• **TASKS FOR THIS EXERCISE**
1. Answer these questions about the traffic light wiring notes:
(a) What configuration was the original design?
(b) How many transistors are installed "backwards"?
(c) Where do the 4 resistors at the bottom now go?
2. In the traffic light wiring notes, start at the words "traffic light CA" and end after "to the table.". Copy that passage, switching "emitter follower" to "common collector".
3. For each statement, say whether it agrees with the traffic light wiring notes:
(a) The original design used a common anode configuration.
(b) Installing the transistors backwards turns each one into a non-inverting buffer.
(c) With the transistor rotated, the B is no longer the middle pin.

• **EXCERPT PROVIDED**
=-=-=

3. The Common Anode (CA) vs. Common Cathode (CC) is interesting.  First off, the original design was a common cathode configuration.  That is, you could simply take the 6 signals (RYG E-W, and RYG N-S) BEFORE the 10K resistor and Base input to the transistors and attempt to drive the MTH CC signal head(s).  In other words you could do this today with the hardware you have.

4. But, if this is too dim or you want a dual-purpose (CC or CA) alternative with what I understand is your latest version of the PCB:

traffic light CA vs CC using NPN drivers

a) install the 6 transistors "backwards".  That is, rather than CBE for pins 1-2-3, rotate the NPN transistor 180 degrees.  The B is still the middle pin but you are swapping the E and B terminals of the transistor.  This makes the NPN transistor into a non-inverting buffer using the so-called "emitter follower" configuration.  So you get the benefit of additional current driving capability (i.e., the buffering) that a transistor brings to the table.

b) as shown, the 6 transistor emitter at the top which previously went to GND for CA now go to VDD.

c) as shown, the 4 resistors at bottom which previously went to VDD for CA now go to GND.

=-=-=

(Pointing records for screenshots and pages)

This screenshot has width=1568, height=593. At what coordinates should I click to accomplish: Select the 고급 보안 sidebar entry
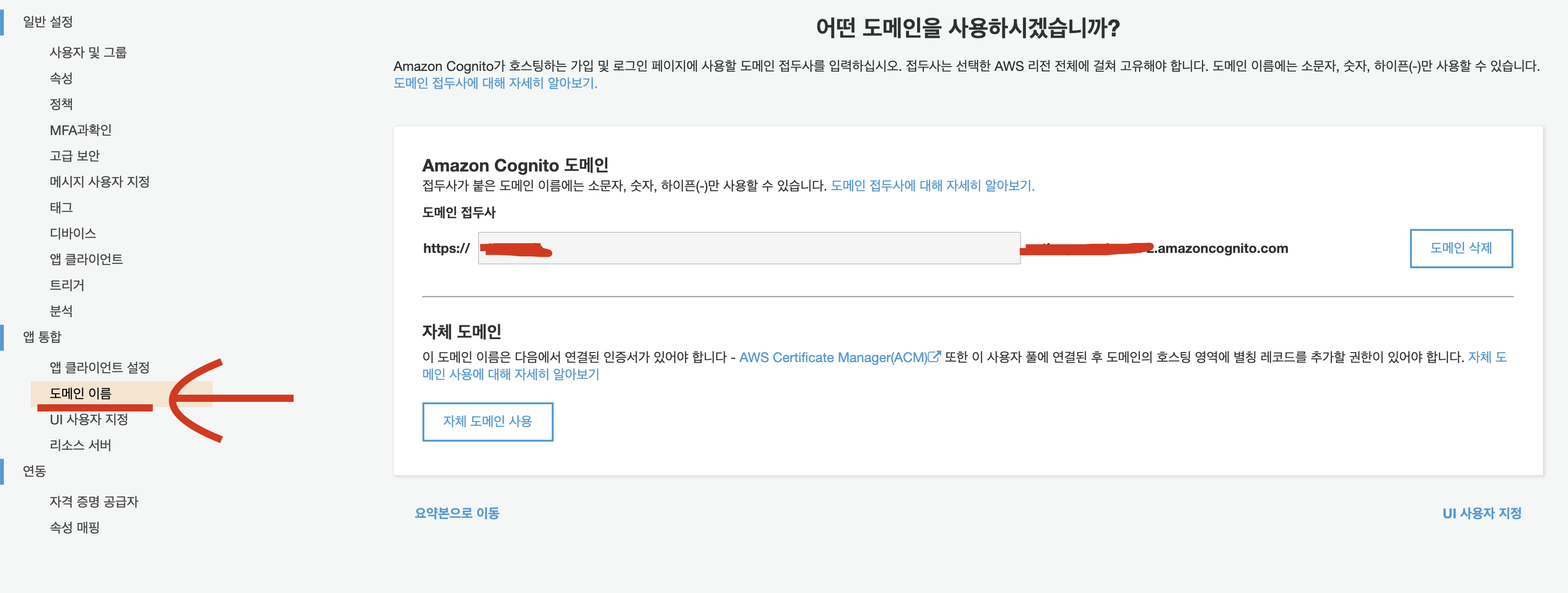click(74, 156)
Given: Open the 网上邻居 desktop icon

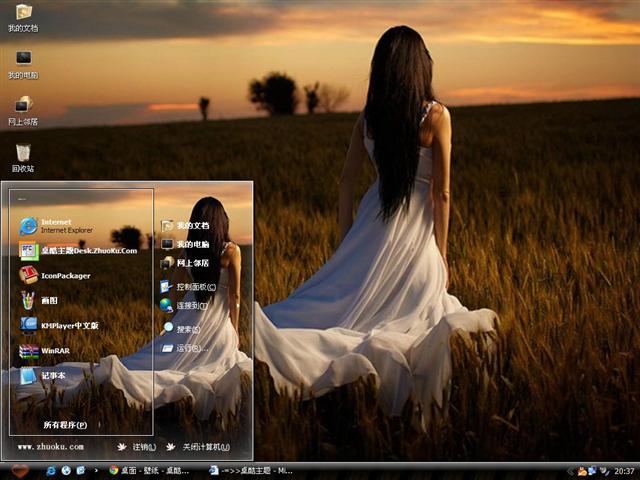Looking at the screenshot, I should pos(23,108).
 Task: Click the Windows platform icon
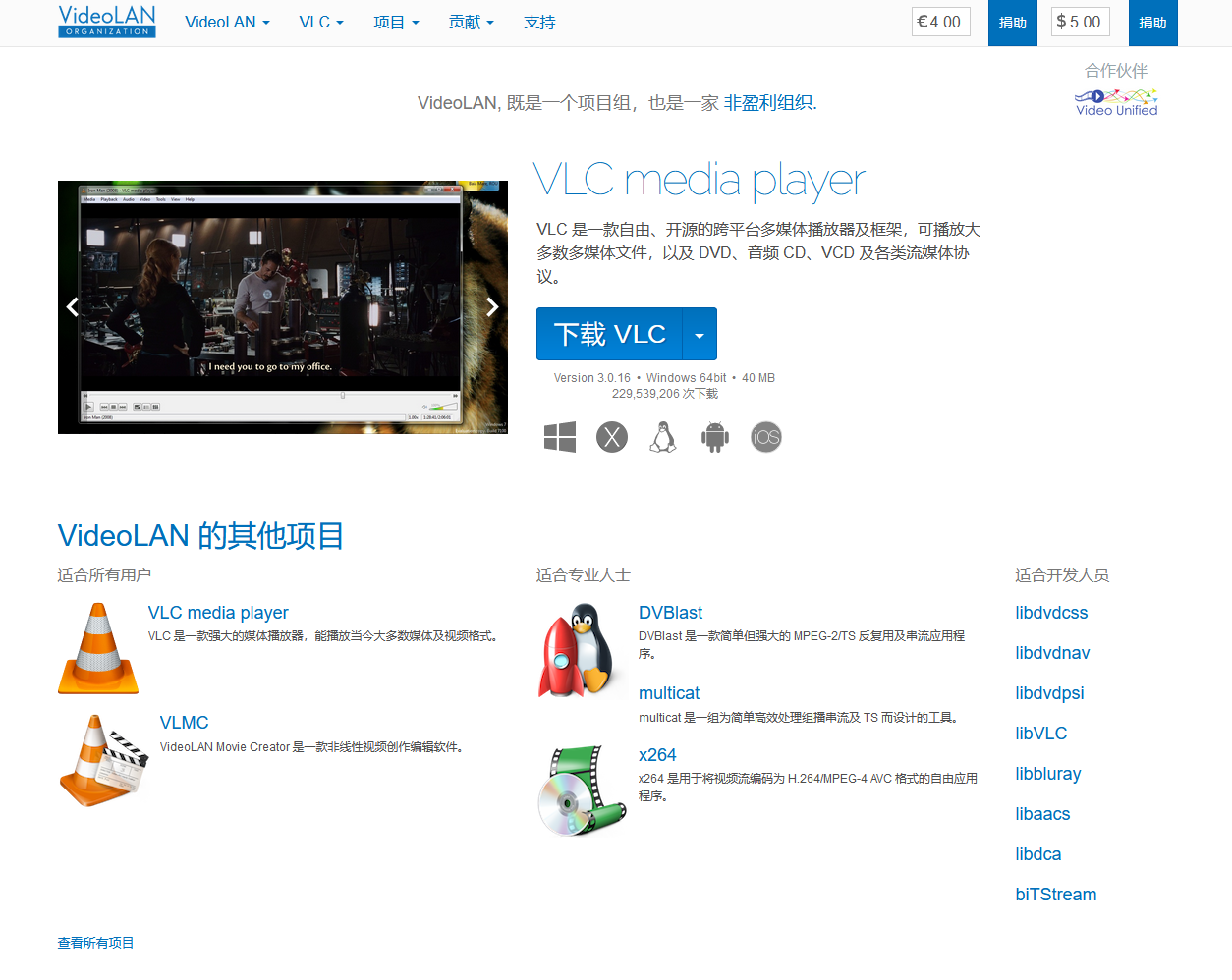[x=560, y=437]
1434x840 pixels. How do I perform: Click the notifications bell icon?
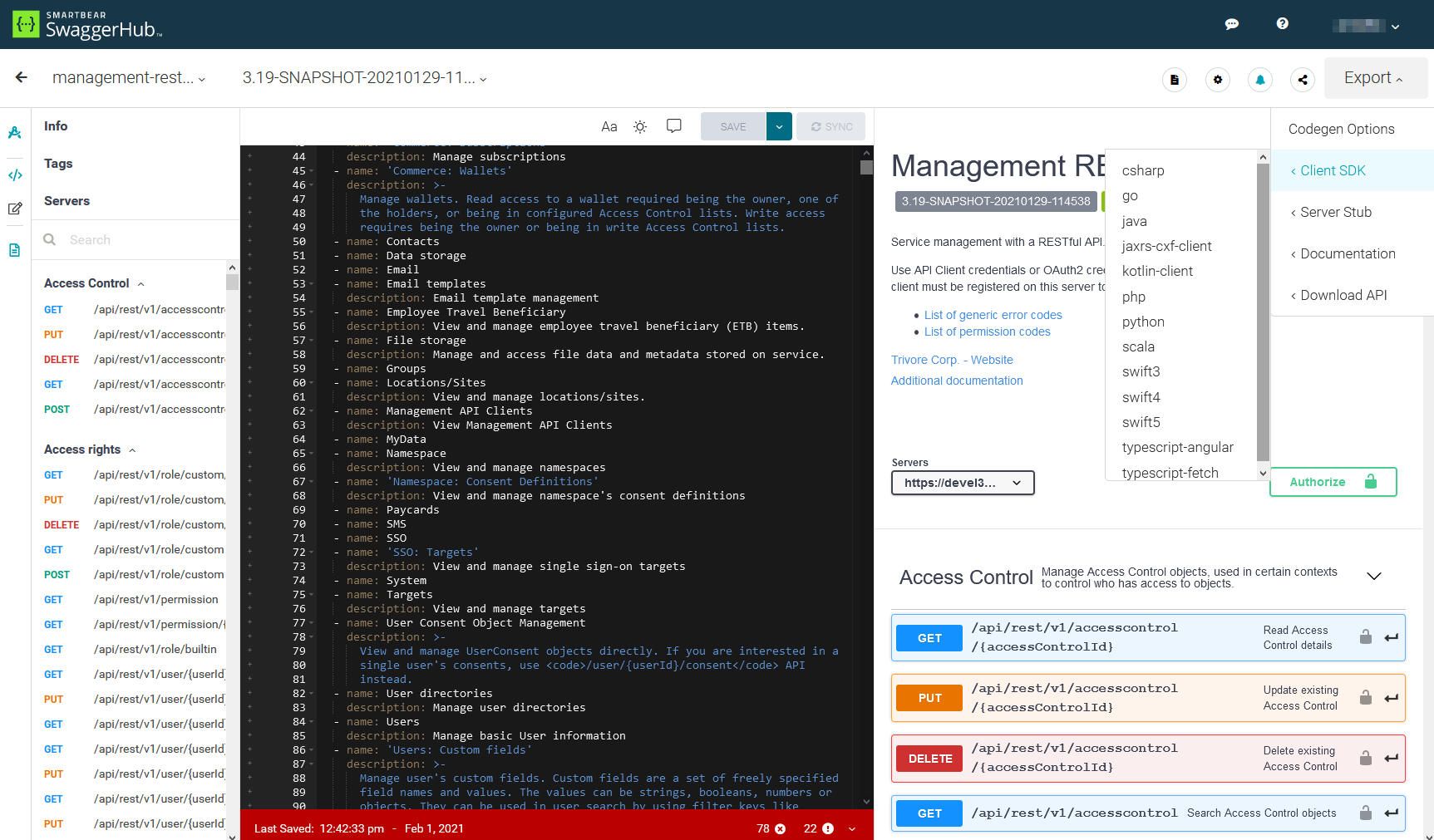tap(1259, 80)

=-=-=

• **TASK SOLUTIONS**
1.
(a) Common cathode
(b) 6
(c) GND

2.
traffic light CA vs CC using NPN drivers

a) install the 6 transistors "backwards".  That is, rather than CBE for pins 1-2-3, rotate the NPN transistor 180 degrees.  The B is still the middle pin but you are swapping the E and B terminals of the transistor.  This makes the NPN transistor into a non-inverting buffer using the so-called "common collector" configuration.  So you get the benefit of additional current driving capability (i.e., the buffering) that a transistor brings to the table.

3.
(a) No: "the original design was a common cathode configuration"
(b) Yes: "This makes the NPN transistor into a non-inverting buffer"
(c) No: "The B is still the middle pin"